● **The problem**: Only the lines from the one with "Ask a question (195, 1216)" through the last line of the data below are to be duplicated, exactly and without pictures.

● **Saved entries**:

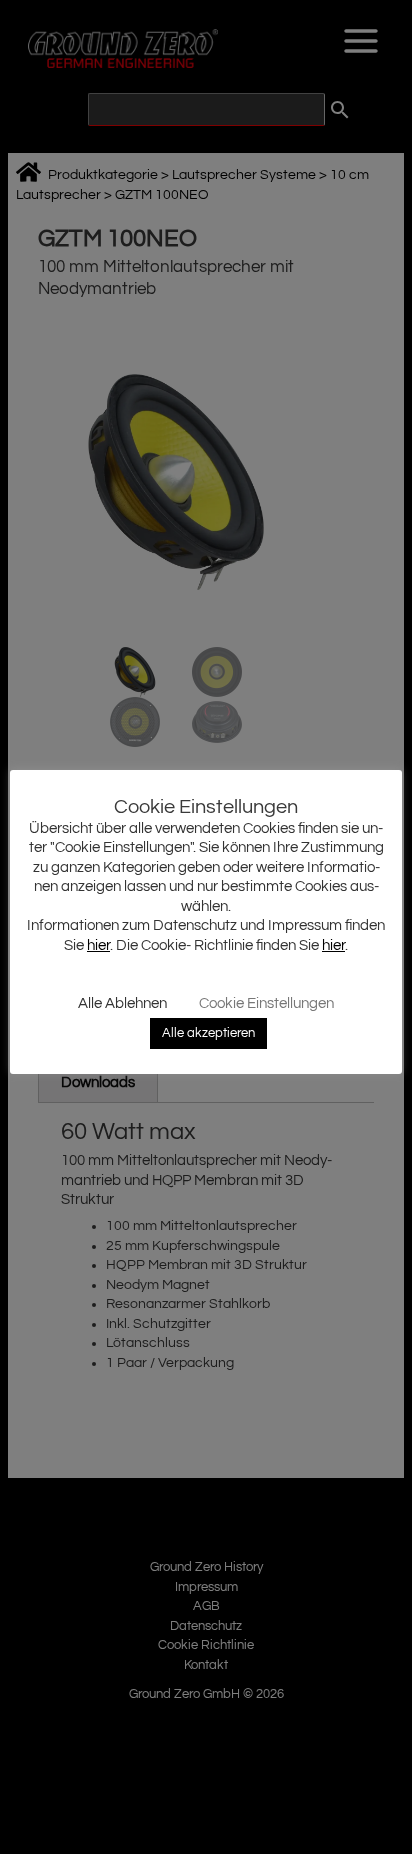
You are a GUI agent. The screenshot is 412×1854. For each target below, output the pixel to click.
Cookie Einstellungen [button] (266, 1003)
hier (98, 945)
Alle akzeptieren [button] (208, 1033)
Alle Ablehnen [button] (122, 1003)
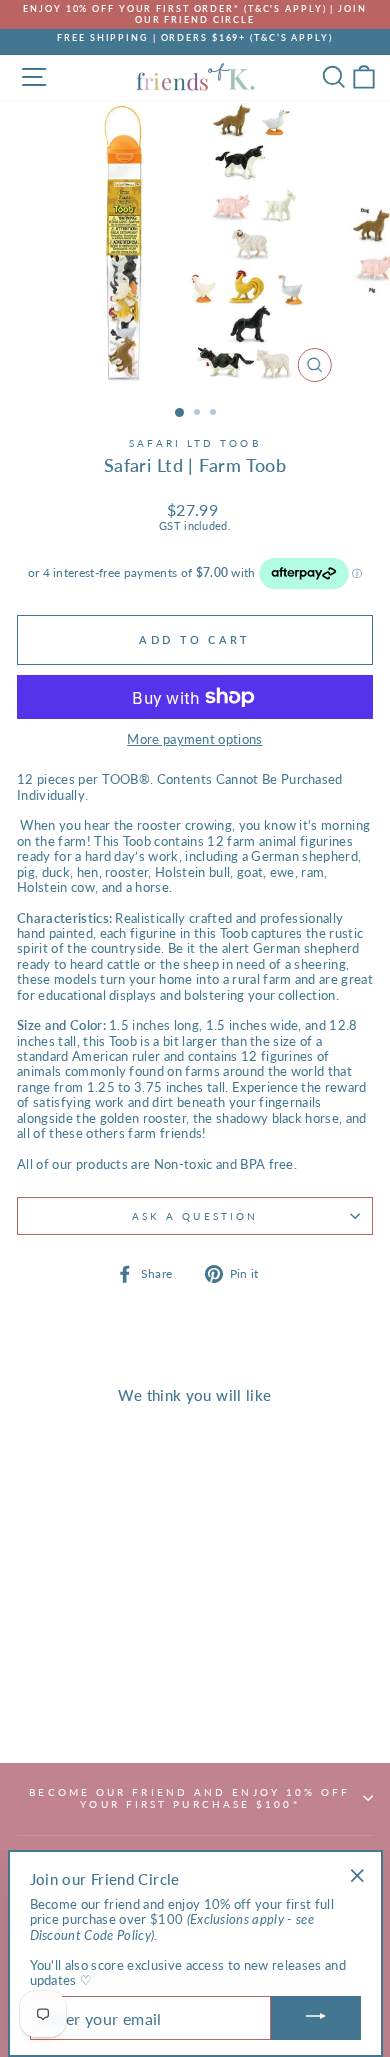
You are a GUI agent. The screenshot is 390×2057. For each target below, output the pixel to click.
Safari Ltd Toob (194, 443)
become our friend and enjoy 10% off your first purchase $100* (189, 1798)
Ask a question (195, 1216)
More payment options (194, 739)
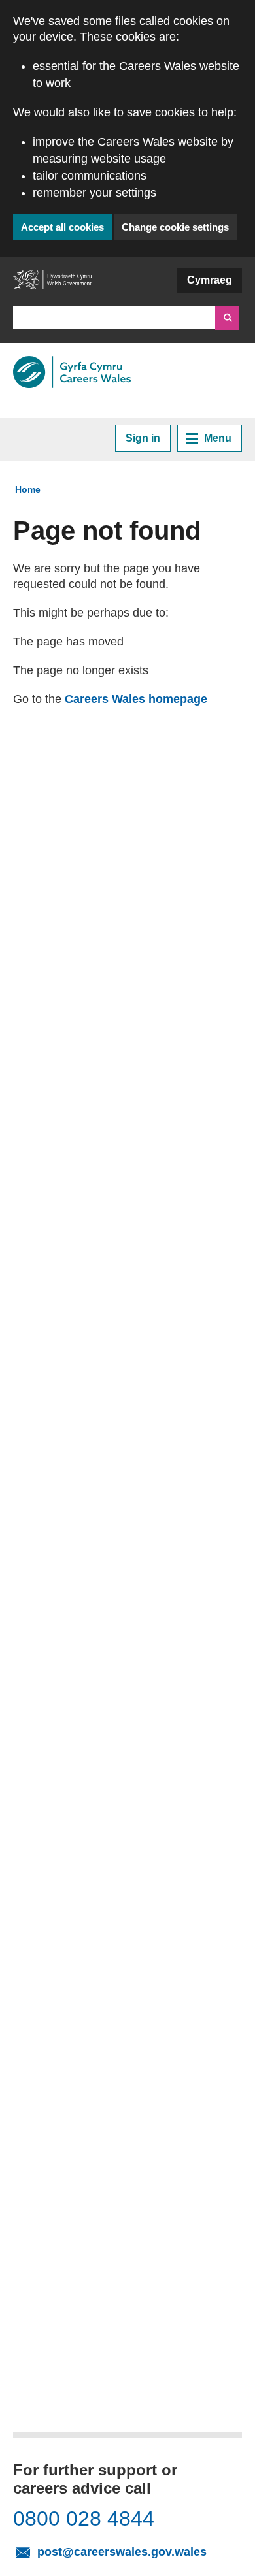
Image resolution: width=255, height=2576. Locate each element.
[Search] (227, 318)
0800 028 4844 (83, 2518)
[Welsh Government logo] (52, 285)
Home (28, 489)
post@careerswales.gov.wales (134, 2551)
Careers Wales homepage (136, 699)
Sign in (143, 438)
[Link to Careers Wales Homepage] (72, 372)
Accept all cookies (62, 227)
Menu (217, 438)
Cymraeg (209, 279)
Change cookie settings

● **Answer to this task**:
Ask a question (195, 1216)
More payment options (194, 739)
Image resolution: width=255, height=2576. Locate each element.
[Search] (227, 318)
0800 028 4844 (83, 2518)
[Welsh Government logo] (52, 285)
Home (28, 489)
post@careerswales.gov.wales (134, 2551)
Careers Wales homepage (136, 699)
Sign in (143, 438)
[Link to Careers Wales Homepage] (72, 372)
Accept all cookies (62, 227)
Menu (217, 438)
Cymraeg (209, 279)
Change cookie settings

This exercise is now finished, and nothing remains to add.